_WHAT YOU SHOULD DO_
Your task is to print, exactly and only, the lines from the start of the entries below through the line with "The width and". Include both ends, but skip the pictures.
--
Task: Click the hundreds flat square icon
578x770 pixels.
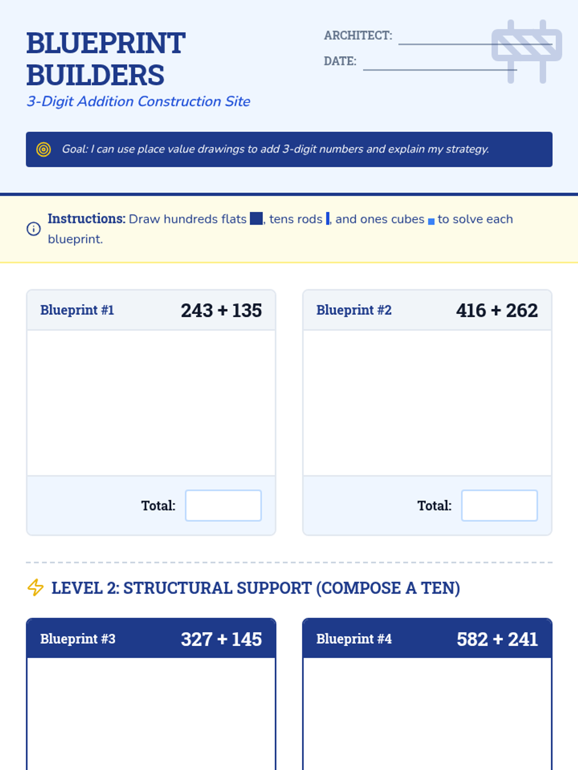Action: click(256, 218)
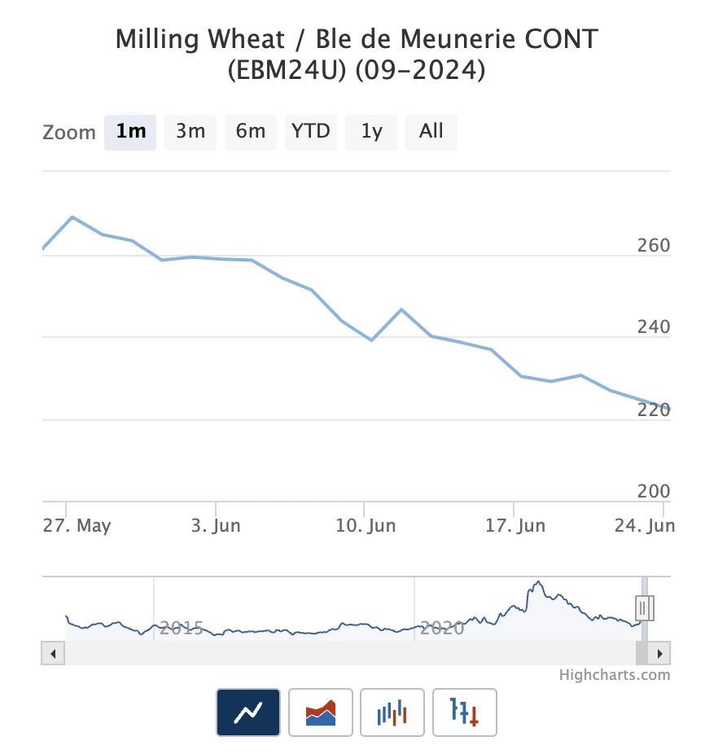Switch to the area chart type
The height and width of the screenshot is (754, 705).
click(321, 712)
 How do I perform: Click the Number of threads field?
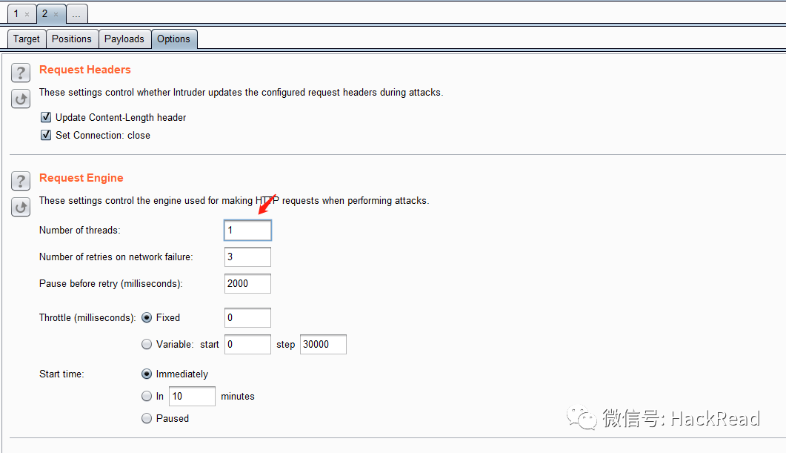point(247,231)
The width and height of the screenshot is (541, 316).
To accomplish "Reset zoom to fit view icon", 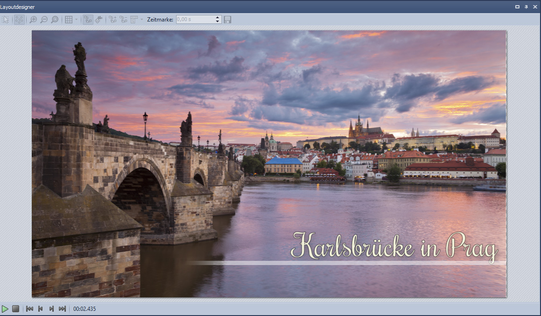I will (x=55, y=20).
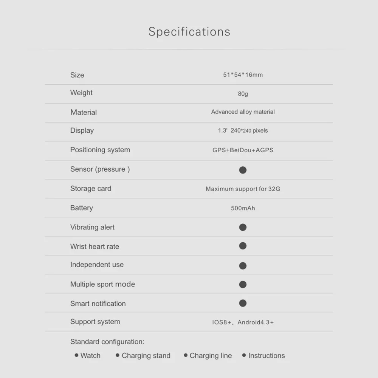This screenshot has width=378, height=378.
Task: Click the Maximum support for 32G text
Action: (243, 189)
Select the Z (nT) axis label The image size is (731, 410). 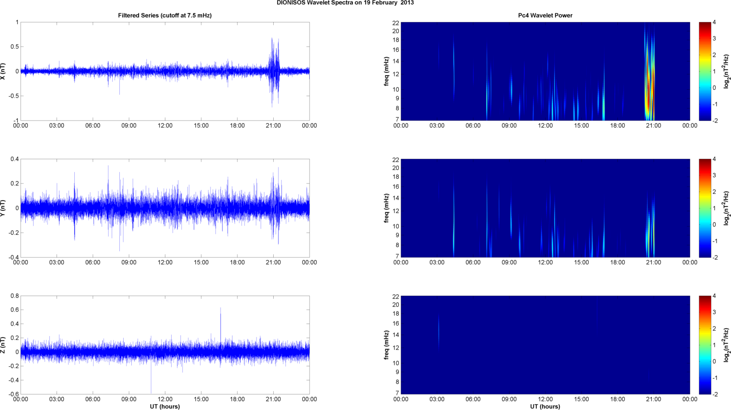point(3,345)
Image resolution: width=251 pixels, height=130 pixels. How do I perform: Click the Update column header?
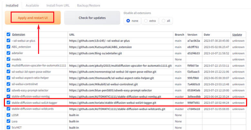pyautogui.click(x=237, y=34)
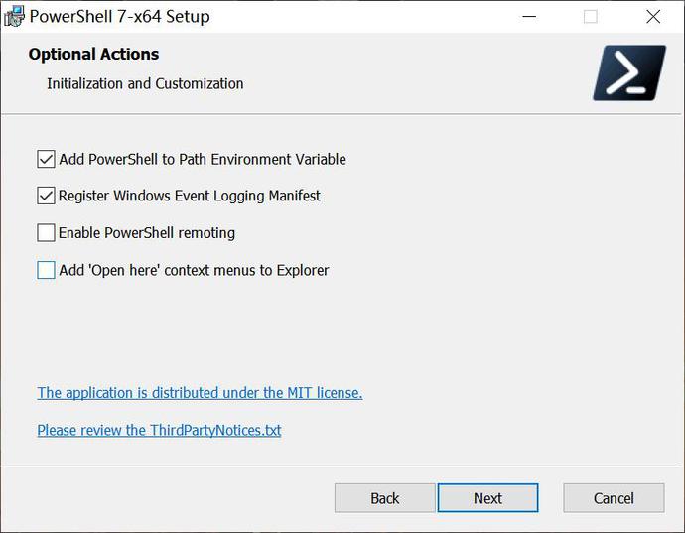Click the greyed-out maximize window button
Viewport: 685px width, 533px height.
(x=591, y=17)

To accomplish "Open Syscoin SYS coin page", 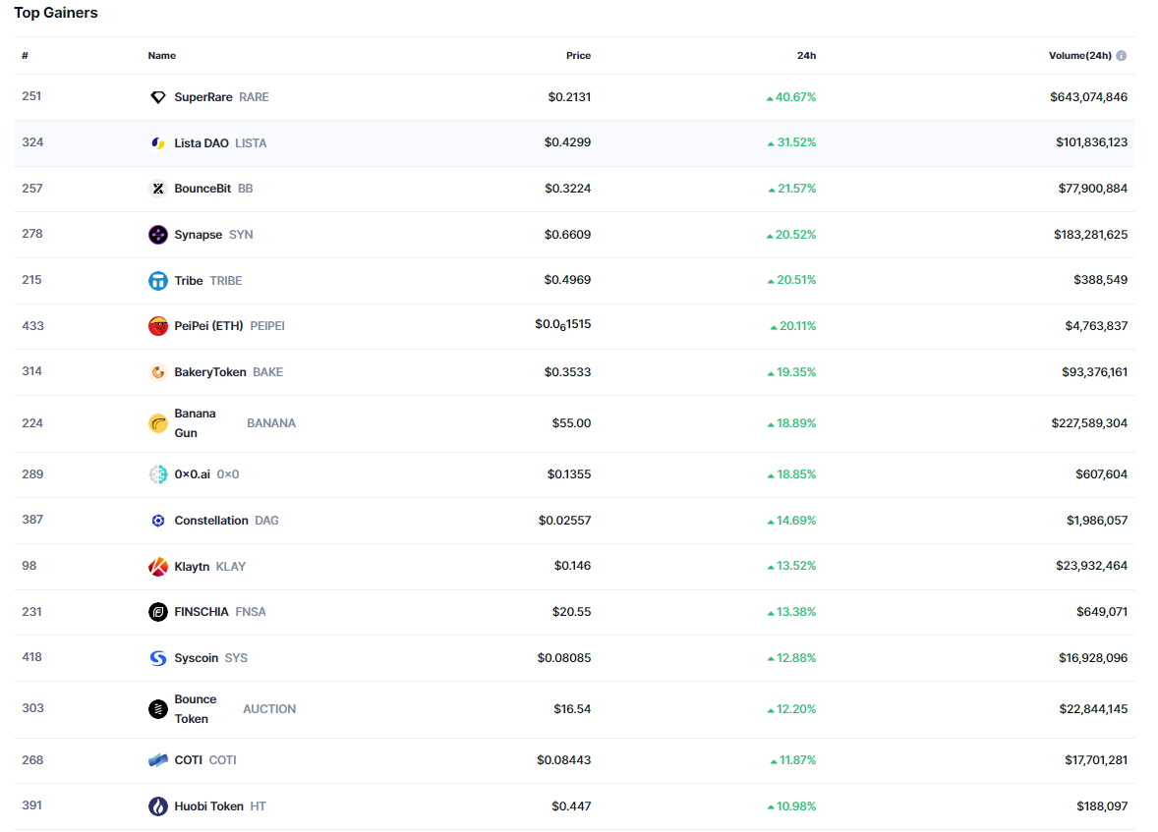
--
_ANSWER FOR THIS EXERCISE_
Task: Click the hundreds flat square icon
578x770 pixels.
Action: click(256, 218)
Switch to the area chart type
The height and width of the screenshot is (754, 705).
click(321, 712)
 How do I perform: Click the Number of threads field?
point(247,231)
The width and height of the screenshot is (541, 316).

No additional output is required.